**Tasks to complete:**
1. Write out the passage of the report on the Austin City Council's police resolutions that begins with the words containing "Protests for racial" and ends with "least two people.", copying it verbatim.
2. Pick up the report on the Austin City Council's police resolutions after its final sentence and continue it.

The decision comes after the council heard more than eight hours over two days of  public testimony on police violence during protests and calls to defund APD.

Council members cautioned that these resolutions are just the first of many.

“I want to make sure the public knows this is no victory lap at all,” Mayor Pro Tem Delia Garza, who represents Southeast Austin, said. “The harder work is way ahead of us.”

Protests for racial justice began across the country after a Minneapolis police officer killed 46-year-old George Floyd. Here in Austin, demonstrators have also demanded justice for Mike Ramos, a black and Hispanic man  killed by Austin police at the end of April. During the  first weekend of protests in Austin, law enforcement officers fired bags filled with lead pellets at demonstrators and onlookers,  severely injuring at least two people.

Amid calls across the nation to defund police departments, Austin City Council members voted on a resolution from Council Member Natasha Harper-Madison, who represents East Austin, to limit the police department’s budget by eliminating money for new police officers and vacant positions in the department that can’t reasonably be filled in the next fiscal year. Last year, the city  approved money for 30 more officers.  

That same resolution asks City Manager Spencer Cronk to use money from the police department to fund mental health services and two audits of police misconduct. It also asks them to find positions within APD that could be moved to other city departments, such as Austin Public Health and the city’s Parks and Recreation Department.

The specifics will be worked out as council members begin hammering out the budget for the next fiscal year, which begins in October. Budget discussions start next month.

Community activists have been calling for the City Council to decrease APD’s budget by at least $100 million, which represents about a quarter of the department’s budget this year.

Harper-Madison’s resolution also states that council members have “no confidence” in police leadership to make changes to end police violence against people of color. On Friday,  two council members asked Austin Police Chief Brian Manley to resign; four others have said the police department needs new leadership. (According to state law, no one has the authority to fire Manley, although the city manager can demote him.)

While the vast majority of people who spoke to council members by phone Thursday supported the changes, a handful of people argued that the council’s actions would make Austin more unsafe.

“These rushed resolutions before the council are designed to perpetuate what the council fears most – an understaffed, overworked, undertrained and unappreciated police department that will be ill-equipped to adequately protect and serve the citizens of Austin,” Issa Kafena, a detective with APD and formerly a member of Mayor Steve Adler’s security detail, said.

A second resolution approved Thursday and brought by Council Member Greg Casar, who represents North Central Austin, bans or significantly reduces the use of certain weapons and maneuvers by police, including the use of tear gas at any time and "less lethal" ammunition during protests. The resolution also bans the use of chokeholds by police officers, although Manley said at a news conference Thursday the department has not taught or approved of chokeholds for decades, according to the  Austin-American Statesman. Manley said he had already taken steps to outright ban the maneuver.

But Manley said he was hesitant to agree with some of the other policy bans, including the direction that the police department reduce its stockpile of military-grade equipment. He said during something like a mass shooting, that kind of equipment is necessary.

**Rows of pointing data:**
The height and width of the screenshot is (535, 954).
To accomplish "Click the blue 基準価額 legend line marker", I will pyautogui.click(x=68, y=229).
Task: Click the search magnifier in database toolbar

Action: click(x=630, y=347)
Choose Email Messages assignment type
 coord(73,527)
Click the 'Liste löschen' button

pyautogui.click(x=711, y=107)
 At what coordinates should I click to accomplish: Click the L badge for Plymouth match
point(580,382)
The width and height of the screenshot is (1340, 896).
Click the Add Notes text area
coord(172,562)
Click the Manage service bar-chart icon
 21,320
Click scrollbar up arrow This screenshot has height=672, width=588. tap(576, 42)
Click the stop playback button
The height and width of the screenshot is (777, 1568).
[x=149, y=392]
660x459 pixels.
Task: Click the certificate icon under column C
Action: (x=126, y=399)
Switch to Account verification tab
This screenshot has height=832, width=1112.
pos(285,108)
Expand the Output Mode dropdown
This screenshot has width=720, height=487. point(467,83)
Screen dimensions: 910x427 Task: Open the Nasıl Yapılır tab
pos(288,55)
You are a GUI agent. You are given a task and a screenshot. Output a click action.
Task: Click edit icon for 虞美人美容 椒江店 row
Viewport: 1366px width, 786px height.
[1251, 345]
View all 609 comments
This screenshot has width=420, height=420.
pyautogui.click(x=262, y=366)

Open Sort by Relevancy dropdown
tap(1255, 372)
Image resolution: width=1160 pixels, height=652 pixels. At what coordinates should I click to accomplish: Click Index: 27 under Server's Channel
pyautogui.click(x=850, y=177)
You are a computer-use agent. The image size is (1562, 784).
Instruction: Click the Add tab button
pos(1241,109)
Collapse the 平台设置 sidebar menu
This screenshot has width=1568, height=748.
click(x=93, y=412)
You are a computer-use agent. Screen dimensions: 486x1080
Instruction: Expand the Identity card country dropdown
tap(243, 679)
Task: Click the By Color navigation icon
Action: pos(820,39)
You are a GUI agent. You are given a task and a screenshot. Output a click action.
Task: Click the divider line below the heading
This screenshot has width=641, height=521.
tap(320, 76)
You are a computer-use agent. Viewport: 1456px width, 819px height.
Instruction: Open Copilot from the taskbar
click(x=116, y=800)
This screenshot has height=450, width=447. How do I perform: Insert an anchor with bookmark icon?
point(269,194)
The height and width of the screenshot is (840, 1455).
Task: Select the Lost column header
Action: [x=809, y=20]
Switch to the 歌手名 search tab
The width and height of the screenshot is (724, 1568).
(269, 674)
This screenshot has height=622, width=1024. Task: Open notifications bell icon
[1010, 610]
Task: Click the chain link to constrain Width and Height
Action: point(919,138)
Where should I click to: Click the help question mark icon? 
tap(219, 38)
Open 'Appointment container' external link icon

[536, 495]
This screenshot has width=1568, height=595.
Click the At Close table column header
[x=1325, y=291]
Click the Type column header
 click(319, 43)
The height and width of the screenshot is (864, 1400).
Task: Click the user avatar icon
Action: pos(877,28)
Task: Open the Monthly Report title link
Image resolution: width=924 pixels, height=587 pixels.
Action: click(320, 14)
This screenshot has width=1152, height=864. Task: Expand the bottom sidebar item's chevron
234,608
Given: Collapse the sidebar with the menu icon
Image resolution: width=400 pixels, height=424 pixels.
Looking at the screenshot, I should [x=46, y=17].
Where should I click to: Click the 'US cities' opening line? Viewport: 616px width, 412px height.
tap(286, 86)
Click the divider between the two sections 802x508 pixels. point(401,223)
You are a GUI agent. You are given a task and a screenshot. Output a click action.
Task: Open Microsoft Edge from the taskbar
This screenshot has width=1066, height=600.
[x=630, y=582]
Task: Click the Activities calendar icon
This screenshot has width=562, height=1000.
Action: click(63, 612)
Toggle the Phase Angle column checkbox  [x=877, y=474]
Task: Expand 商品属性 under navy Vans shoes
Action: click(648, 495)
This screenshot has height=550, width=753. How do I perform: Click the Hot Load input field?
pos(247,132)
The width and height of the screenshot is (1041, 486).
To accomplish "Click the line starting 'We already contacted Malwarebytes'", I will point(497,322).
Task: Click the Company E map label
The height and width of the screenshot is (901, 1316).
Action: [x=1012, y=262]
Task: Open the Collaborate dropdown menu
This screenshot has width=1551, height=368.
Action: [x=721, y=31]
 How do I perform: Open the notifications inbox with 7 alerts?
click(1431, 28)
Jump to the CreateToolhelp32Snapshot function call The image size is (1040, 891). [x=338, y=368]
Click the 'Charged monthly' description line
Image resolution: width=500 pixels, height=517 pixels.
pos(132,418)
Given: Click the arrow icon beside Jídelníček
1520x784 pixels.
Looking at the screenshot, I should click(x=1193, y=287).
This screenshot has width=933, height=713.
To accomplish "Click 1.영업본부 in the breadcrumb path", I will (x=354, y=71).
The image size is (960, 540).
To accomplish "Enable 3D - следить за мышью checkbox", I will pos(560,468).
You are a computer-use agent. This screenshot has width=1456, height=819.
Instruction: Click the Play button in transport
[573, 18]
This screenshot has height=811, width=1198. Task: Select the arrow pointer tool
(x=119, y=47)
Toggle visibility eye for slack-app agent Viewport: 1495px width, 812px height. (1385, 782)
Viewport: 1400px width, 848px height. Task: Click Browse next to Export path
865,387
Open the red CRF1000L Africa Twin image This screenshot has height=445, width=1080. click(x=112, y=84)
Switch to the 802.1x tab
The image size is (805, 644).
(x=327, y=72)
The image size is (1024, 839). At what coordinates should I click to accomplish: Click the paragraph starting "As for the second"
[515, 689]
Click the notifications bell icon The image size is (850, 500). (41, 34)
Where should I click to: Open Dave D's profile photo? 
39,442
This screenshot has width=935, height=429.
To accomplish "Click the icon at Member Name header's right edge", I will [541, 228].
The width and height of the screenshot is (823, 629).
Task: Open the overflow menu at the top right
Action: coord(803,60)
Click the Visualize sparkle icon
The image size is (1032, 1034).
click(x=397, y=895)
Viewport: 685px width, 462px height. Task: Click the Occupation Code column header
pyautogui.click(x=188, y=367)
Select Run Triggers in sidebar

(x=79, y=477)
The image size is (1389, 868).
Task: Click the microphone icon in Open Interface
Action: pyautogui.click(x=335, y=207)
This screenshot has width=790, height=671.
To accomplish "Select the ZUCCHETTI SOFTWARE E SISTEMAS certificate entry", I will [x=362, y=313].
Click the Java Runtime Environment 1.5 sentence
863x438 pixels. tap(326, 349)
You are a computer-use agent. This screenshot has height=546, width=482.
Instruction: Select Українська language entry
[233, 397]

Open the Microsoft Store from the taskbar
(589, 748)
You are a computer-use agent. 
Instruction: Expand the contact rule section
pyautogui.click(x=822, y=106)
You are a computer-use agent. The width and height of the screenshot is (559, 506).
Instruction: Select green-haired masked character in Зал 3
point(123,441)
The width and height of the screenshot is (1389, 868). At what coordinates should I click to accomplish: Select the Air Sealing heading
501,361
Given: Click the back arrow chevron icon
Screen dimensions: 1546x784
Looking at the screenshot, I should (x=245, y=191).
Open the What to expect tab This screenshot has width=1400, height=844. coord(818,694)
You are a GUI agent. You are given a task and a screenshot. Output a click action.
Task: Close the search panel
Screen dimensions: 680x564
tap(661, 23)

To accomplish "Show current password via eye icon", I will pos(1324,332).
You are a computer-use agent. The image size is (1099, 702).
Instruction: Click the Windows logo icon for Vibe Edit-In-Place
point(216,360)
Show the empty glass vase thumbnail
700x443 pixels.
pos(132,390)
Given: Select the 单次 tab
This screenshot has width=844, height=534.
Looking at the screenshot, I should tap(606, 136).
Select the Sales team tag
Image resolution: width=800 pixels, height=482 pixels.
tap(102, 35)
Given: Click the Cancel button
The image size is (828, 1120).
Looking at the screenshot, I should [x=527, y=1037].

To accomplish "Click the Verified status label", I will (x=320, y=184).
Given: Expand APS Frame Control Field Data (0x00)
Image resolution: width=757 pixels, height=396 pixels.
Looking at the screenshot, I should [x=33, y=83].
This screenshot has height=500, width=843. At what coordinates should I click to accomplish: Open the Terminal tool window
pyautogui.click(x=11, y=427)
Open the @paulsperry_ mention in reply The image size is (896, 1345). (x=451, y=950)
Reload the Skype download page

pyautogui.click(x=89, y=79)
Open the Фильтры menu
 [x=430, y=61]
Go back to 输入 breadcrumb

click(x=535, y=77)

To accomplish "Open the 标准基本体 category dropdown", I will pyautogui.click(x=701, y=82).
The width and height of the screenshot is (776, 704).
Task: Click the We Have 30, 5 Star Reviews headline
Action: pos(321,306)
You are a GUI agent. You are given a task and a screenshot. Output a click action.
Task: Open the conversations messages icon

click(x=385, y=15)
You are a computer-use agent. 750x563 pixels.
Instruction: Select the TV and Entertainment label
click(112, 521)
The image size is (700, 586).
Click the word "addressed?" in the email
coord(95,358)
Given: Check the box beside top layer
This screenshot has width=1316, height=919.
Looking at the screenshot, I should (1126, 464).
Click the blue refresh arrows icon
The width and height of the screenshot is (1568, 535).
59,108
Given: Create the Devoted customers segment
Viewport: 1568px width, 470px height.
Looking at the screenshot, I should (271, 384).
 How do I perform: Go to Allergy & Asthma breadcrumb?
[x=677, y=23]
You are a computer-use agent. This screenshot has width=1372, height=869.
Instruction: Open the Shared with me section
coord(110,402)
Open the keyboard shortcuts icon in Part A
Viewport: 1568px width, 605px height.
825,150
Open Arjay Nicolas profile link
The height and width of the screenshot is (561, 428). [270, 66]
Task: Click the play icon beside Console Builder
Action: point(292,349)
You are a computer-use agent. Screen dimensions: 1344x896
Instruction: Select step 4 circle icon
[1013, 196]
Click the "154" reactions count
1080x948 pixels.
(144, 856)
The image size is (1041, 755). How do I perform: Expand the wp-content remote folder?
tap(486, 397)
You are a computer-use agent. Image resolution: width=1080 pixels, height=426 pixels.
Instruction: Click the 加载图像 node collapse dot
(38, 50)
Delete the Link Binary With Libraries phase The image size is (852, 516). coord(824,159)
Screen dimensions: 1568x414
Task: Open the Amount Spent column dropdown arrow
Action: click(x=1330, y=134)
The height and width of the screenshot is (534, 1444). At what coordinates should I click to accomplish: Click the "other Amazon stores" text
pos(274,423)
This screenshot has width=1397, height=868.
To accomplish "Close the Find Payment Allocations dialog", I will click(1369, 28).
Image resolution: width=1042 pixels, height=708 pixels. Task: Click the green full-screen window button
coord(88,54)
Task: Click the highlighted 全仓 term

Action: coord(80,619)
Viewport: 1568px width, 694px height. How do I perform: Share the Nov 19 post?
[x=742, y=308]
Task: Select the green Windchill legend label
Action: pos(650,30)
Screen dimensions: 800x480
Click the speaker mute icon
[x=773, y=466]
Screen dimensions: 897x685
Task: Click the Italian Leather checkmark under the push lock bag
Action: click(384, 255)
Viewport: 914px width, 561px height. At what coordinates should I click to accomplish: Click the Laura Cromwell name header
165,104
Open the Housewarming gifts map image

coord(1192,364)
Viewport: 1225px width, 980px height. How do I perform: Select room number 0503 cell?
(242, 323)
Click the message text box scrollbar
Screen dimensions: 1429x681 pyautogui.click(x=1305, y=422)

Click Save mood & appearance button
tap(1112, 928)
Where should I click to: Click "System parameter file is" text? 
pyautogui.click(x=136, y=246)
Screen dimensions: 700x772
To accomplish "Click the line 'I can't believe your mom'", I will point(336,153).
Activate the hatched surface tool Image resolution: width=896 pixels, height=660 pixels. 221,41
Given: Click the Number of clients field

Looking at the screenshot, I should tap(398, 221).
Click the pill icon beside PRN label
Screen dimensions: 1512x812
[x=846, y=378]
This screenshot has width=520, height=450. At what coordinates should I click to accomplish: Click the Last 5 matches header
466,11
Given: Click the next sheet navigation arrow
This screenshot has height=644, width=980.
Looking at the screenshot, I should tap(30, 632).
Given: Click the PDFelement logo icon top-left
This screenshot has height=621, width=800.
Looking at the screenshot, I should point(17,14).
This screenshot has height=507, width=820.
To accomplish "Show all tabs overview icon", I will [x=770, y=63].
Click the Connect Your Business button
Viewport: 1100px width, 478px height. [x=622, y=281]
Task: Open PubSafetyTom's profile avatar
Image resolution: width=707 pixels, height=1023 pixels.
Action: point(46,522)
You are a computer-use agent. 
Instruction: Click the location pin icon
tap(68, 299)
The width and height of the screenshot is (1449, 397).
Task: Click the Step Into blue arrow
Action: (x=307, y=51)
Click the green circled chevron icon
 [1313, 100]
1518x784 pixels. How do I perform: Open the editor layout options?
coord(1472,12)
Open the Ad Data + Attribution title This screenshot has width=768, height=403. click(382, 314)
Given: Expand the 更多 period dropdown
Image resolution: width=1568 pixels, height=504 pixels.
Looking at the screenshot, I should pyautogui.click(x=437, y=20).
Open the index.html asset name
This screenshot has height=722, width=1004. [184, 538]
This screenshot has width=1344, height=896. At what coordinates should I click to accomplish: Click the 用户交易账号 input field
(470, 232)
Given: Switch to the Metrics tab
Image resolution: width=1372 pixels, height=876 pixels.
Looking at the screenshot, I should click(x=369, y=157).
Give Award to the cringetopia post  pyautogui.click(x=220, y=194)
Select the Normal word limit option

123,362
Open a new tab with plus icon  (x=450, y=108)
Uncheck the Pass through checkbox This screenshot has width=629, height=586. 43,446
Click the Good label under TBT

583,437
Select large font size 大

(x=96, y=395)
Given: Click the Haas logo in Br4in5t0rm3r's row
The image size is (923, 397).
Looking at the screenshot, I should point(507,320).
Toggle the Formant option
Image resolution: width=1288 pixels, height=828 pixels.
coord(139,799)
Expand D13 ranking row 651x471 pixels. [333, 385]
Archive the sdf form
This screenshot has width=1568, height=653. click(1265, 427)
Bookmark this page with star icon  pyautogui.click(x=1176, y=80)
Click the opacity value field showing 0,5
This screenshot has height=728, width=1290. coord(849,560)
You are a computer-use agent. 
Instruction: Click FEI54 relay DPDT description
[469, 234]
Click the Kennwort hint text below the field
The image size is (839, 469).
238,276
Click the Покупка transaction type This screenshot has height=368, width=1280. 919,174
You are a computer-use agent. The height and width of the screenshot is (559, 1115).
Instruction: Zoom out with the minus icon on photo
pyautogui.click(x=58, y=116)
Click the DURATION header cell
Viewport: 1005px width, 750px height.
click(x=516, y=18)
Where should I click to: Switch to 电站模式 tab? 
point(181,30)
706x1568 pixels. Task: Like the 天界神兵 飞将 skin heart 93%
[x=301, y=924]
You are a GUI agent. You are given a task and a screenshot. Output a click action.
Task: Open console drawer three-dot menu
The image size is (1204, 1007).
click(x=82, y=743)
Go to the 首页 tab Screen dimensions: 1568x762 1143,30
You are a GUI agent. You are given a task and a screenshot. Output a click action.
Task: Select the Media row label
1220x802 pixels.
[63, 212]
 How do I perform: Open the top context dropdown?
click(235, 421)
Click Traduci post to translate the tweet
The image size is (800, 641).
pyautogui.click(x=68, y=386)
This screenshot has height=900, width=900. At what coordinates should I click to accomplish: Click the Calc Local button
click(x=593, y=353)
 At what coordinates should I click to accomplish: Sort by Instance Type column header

**Results in order:**
1.
Protests for racial justice began across the country after a Minneapolis police officer killed 46-year-old George Floyd. Here in Austin, demonstrators have also demanded justice for Mike Ramos, a black and Hispanic man  killed by Austin police at the end of April. During the  first weekend of protests in Austin, law enforcement officers fired bags filled with lead pellets at demonstrators and onlookers,  severely injuring at least two people.

2.
“I absolutely understand the intent of a police department that is community-focused and community-centered,” Manley said. "But we also have to maintain that ability to keep our community safe should we come under that type of attack.”

Council members also voted to limit the police department’s use of deadly force against someone fleeing from police, whether on foot or in a car, to instances only where the officer or others are in threat of serious bodily injury. Ramos  was pulling out of a parking spot in Southeast Austin when police shot and killed him.

But some people speaking to council via phone Thursday questioned if these changes went far enough.

“How many police have claimed that a black person was an imminent threat when they weren’t?” asked Katie Drackert.

In the hopes of ensuring the police department implements the policy changes they’re asking for, council members voted on two additional items they say will help them hold city staff accountable.

In January, council members voted for police to stop ticketing people for low-level marijuana offenses after a new hemp law, combined with a lack of testing capabilities across the state, made it difficult to prosecute these cases. But a day after that council vote,  Manley said police had to follow state law, under which possession of marijuana is a crime.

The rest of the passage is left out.